Billy, the world’s first out and proud gay doll

Text JF. Pierets    Artwork John McKitterick & Juan Andres


To celebrate and document their conceptual artwork Billy, also known as Billy – The World’s First Out and Proud Gay Doll, artists John McKitterick and Juan Andres have launched a new website. 


In the highly politically and emotionally charged atmosphere of London in the late 1980´s with the Thatcher government’s hostility towards the gay community resulting in the legislation of Section 28 and creativity in the capital derailed due to the AIDS epidemic, artists John McKitterick and Juan Andres began collaborating on a conceptual artwork. As artists they made a choice about the world they had to examine, respond to and present futures of. 

The concept that directed the art they were to produce was the creation of a character, one who would capture the public’s imagination, attract positive attention, encourage debate and bring further visibility, understanding and acceptance of the new in all its diversity. The initial artwork was a purposefully controversial sculpture, presented naked, exaggerated, realistic and beautifully realised, an inspirational, social and sexual statement entitled Billy. A conceptual work of art and therefore totally premeditated, Billy was devised and planned in a manner that allowed for multiple artworks to be produced long after the exhibition of the initial sculpture. This approach was essential to McKitterick and Andres, so they would be able to continue to communicate the art concept into the future, to other artists, creatives and institutions, to the corporate, religious and political worlds and most importantly to the public, via further artworks, sculptures, art actions, exhibitions, books, music, film, photography, commercial products, charitable fundraising and the media. In order for the work to be successful McKitterick and Andres instinctively knew Billy had to exist both within the areas of and cross the boundaries between contemporary art and mass culture. This would be art through communication, collaboration and provocation, a place ‘where attitude becomes form.’

Billy was first exhibited on November 15th, 1994 as twelve distinctly related sculptures, each within an edition of one hundred, at The Freedom Gallery in Soho, London (sadly one week before Leigh Bowery´s Minty played their last gig at the venue). Immediately Billy was celebrated internationally by the mainstream media, arousing interest and excitement from other artists and was actively encouraged and applauded by a supportive public. The more conservative in society, including sections of the gay community, unwittingly providing more intended visibility and further debate, viciously attacked Billy, a postmodern mix of art, politics and sexuality. The newly launched official website illustrates the complete Billy phenomenon with images and text, documenting the history of the Billy concept from the years 1993 to 2003.

It is over twenty years since Billy was first exhibited as a sculpture at a London Arts Benefit for Aids in November 1994, in what was a highly politicized period in gay history.
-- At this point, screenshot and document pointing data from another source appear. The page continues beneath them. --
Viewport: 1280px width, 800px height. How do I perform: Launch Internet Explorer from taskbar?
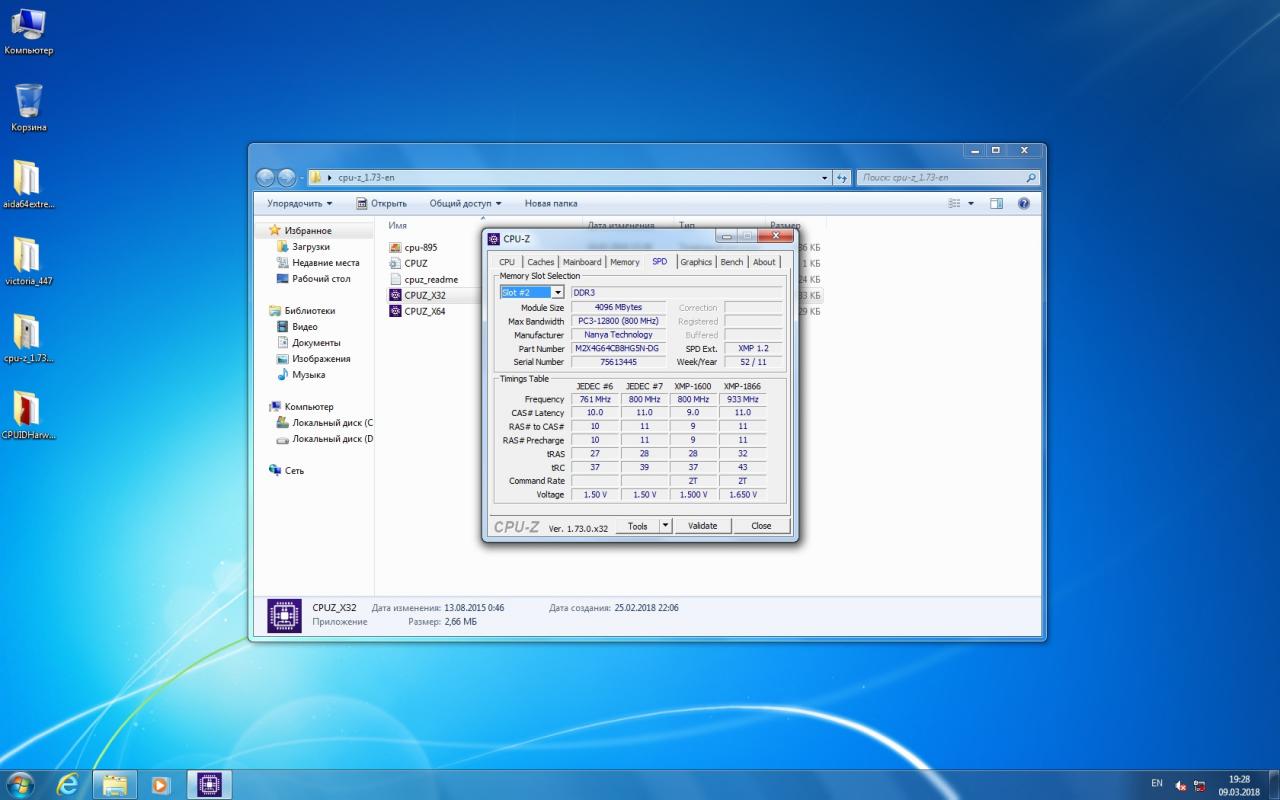coord(68,784)
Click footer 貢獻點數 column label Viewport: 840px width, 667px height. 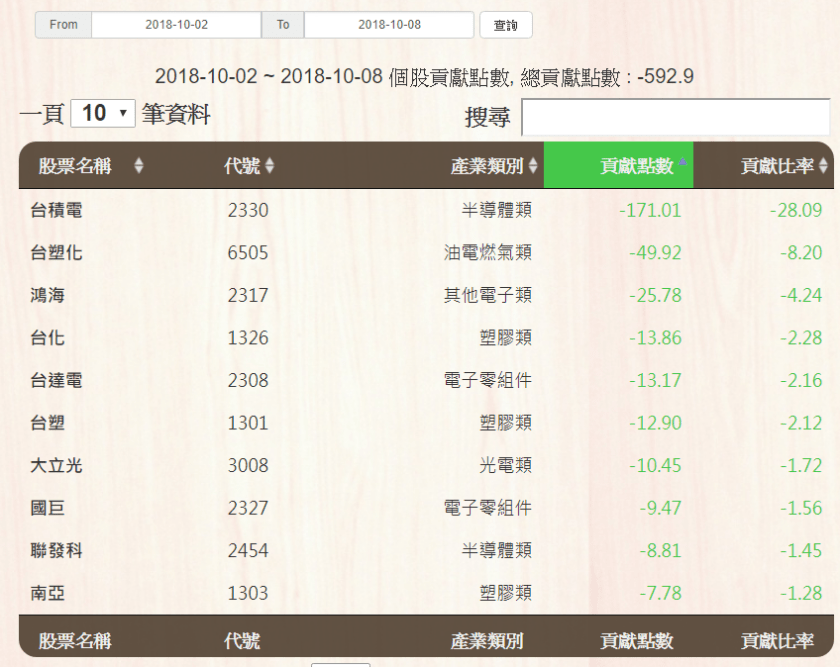pyautogui.click(x=636, y=641)
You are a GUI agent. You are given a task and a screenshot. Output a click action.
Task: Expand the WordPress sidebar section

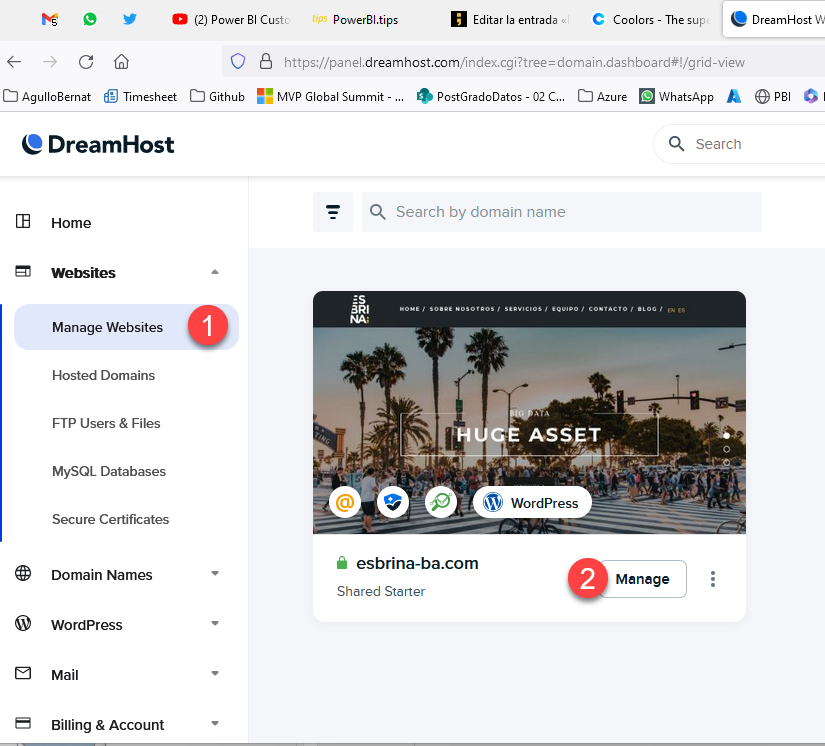click(215, 625)
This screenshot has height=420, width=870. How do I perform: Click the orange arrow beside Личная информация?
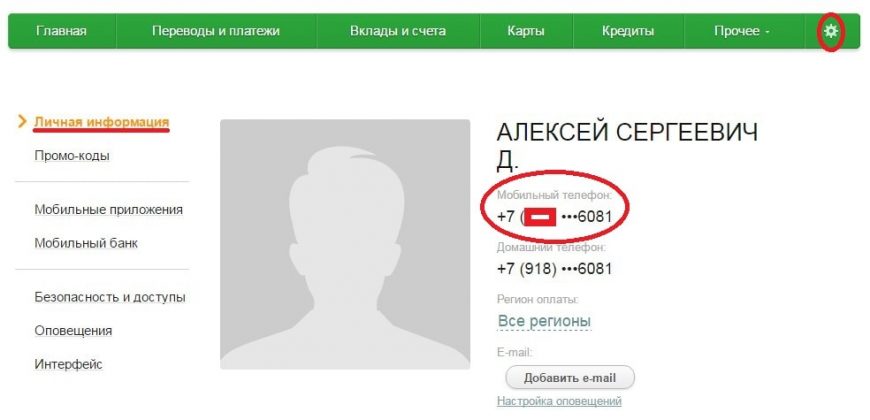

A conceptual artwork created by artists John McKitterick and Juan Andres, the Billy concept championed diversity, gay visibility, safe sex and Aids awareness. Originally 1200 limited editions of the Billy sculpture were created, garnering media attention on all five continents, in 32 countries and in ten languages.


‘Billy is not political art but rather art for political times.’

Following the great success of the sculpture, McKitterick and Andres kept firmly to the original concept and three years later Billy was purposely introduced to the mass market as Billy – The World’s First Out and Proud Gay Doll. Over the next decade Billy became the world’s first and most famous, gay product, a beautifully executed, technically advanced, mass produced doll, punching high above his height of 13 inches / 32cms.

After his US debut in 1997 Billy instantly became a iconic figure and saw himself in over 800 stores worldwide and the Billy concept developed to include his own website Billyworld, his boyfriend Carlos, his best friend Tyson, the soda Billy Pop, the music CD Out and About With Billy, himself dressed by Alexander McQueen and sixty five other designers and artists for the major exhibition and auction Billy Opens His Closet at The New Museum of Contemporary Art in Soho, New York, the movies Billy 2000 – Billy Goes Hollywood and Jeffrey’s Hollywood Screen Trick, the photographic book and exhibition Big Fun With Billy, himself in the Andy Warhol Museum and the Keith Haring Foundation, himself in the Science Museum’s permanent exhibit Making The Modern World and himself as 16 Feet Billy in an art exhibition in London.

Billy was honored alongside Lady Diana, Ellen DeGeneres and Elton John as one of the ’12 People of 1997’. With a single event in 1998 he raised over $425,000 for a major AIDS charity and articles have been written in major publications such as The Sunday Times, The New York Times, Time Magazine, The Guardian and El Pais, acknowledging Billy as a cultural phenomenon.

By 2004 John McKitterick and Juan Andres believed that the Billy concept had succeeded in its aims and objectives and began work on new art projects. Today Billy is highly sought after with editions commanding considerable prices at exhibition and auction. After six years in the jungles of Central America researching and developing new artworks, John McKitterick and Juan Andres returned to Europe to continue their art practice using the artistic name ‘oneandtwo’.